À pedido de Nico, a mesa e as cadeiras foram retiradas e todas as câmeras estavam desligadas. Comecei a gostar da estratégia “carta branca” que ele usava naquele momento.
— Primeiro, não temos muito tempo. — Enumerou os motivos. — E segundo, nada melhor para acuar um homem de consciência pesada que um interrogatório suspeito na companhia de alguém que adoraria arrancar sua cabeça.
— Este sou eu, suponho. — Apontei para meu tórax.
— Sim. — Ele encostou-se à parede enquanto um carcereiro batia na porta. — Tome sua posição.
Dirigi-me para um canto da sala que era ponto cego para quem entrava nela. O carcereiro enfiou a cabeça pelo vão da porta que ele tinha aberto para este propósito e Nico fez sinal para que Schukrut fosse introduzido. O homem obedeceu de imediato.
Schukrut foi praticamente arremessado dentro da sala.
— Ora, sentiu saudades, Doutor? — Nico provocou o homem.
— O que você quer? — Respondeu impaciente.
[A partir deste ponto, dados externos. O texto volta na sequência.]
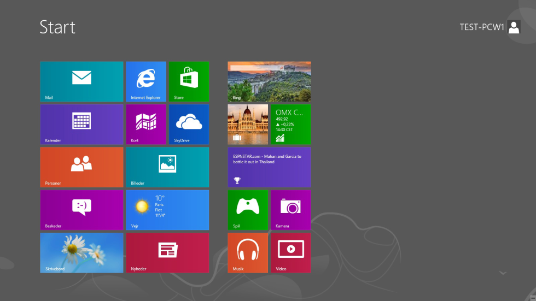536x301 pixels.
Task: Open the Vejr weather tile showing Paris
Action: [x=167, y=210]
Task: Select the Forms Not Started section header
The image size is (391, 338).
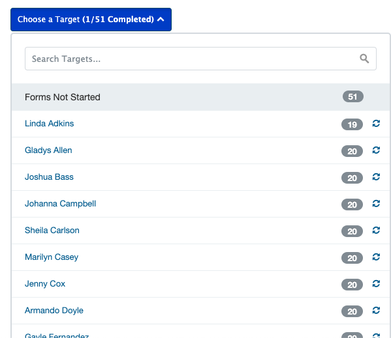Action: 201,97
Péssimo sinal para ele, Nico adoraria saber o motivo da impaciência.
— Acho que você quis dizer: “O que vocês querem?”. — Apontou para mim recostado no canto, de braços cruzados, com minha melhor expressão de torturador inato.
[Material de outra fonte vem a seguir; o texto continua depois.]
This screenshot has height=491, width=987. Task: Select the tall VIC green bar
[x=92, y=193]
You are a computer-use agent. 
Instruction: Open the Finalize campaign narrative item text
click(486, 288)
Schukrut expressou surpresa ao me ver ali, mas foi por um momento tão breve que poderia passar despercebido a um observador menos atento.
— O que faz aqui? — Schukrut perguntou impassível.
— Pensei em fazer uma visita de cortesia. — O velho me fuzilou com o olhar. — Estreitar os laços de nossa amizade. — Abri um falso sorriso largo.
— Sabe, acho que você pode nos contar algo de útil sobre Miguel Tunísio. — Nico se aproximou de Schukrut como um felino que caça. O psiquiatra não respondeu, nem se mexeu.
Esse foi o início de um interrogatório que teria coagido até o próprio demônio a abrir a boca e contar tudo o que sabia, mas Schukrut era mais resistente que o rei do submundo. Duas horas depois saímos de lá sem que ele dissesse uma palavra sobre o caso de Miguel. De certa forma, isso era uma resposta, Miguel era precioso para Schukrut e ele não gostaria que soubéssemos as informações que estavam tão seguras em sua mente.
— Precisamos de motivos concisos para interrogar Miguel. — Nico cuspiu as palavras como se fossem marimbondos.
— Imagino. — Foi tudo o que consegui dizer diante da situação.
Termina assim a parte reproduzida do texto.